I found this to be a very touching poem. Again it avoids dealing with polemics directly, unlike so many of her other poems and, therefore, avoids the pitfalls of what I consider her lesser poems. While it may not achieve some of the transcendental moments of Calvin Spotswood or the title poem, still, in its desperate, poverty-stricken domestic scene it hits a chord and does so from beginning to end -
Burning in our twin scarlet fevers,
we were laid out, feet to feet,
on the worn, gold sofa, my brother and me.
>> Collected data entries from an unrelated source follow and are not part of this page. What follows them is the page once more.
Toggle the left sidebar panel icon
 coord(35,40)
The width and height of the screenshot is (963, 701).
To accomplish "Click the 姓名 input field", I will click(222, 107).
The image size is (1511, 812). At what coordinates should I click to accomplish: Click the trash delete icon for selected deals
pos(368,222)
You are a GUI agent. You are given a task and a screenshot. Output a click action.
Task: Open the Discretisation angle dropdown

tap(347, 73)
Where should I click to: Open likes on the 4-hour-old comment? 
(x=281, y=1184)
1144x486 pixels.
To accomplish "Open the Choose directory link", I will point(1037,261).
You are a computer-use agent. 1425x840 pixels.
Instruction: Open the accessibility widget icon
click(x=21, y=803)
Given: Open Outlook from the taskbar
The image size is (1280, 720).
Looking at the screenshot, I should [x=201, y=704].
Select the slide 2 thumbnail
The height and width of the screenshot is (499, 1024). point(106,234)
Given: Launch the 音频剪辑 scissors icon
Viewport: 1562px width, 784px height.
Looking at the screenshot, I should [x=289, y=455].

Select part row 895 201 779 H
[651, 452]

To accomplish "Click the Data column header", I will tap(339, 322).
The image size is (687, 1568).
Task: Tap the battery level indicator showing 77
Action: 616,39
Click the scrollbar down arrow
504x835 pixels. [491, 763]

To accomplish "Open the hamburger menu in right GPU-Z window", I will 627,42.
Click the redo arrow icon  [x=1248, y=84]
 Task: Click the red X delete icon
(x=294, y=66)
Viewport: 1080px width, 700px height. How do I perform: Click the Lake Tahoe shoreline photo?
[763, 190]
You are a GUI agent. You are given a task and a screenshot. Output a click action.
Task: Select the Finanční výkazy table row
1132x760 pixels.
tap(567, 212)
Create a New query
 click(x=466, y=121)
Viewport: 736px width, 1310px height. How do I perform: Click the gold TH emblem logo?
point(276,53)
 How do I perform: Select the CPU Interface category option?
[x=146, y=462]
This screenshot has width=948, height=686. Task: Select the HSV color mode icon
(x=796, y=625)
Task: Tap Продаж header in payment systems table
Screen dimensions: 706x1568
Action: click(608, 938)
The poem goes on to detail the doctor's visit (yes, this was in the time when doctors still made housecalls), the family's desperate circumstances - no food in the house, the father at a bar nursing a beer and a broken furnace and it was COLD. The doctor gives them each a shot and tucks the blanket more firmly around the children's chins and then
-for reasons I cannot
conceive, and so I call it grace-removed from his car's
dark trunk, thick platters old music encased
in paper sleeves.
And he plays for them the Nutcracker Suite. And listening, N concludes of her own body
Something had once been painted there beautifully
and with care. And it had worn away over the years,
or grown encased in a kind of shell?
And N realizes, that through the beauty of music she us able to escape the small tight space and in an orgy of exit the shell will crack open.
I think this poem is the most beautiful of her shorter poems in this collection.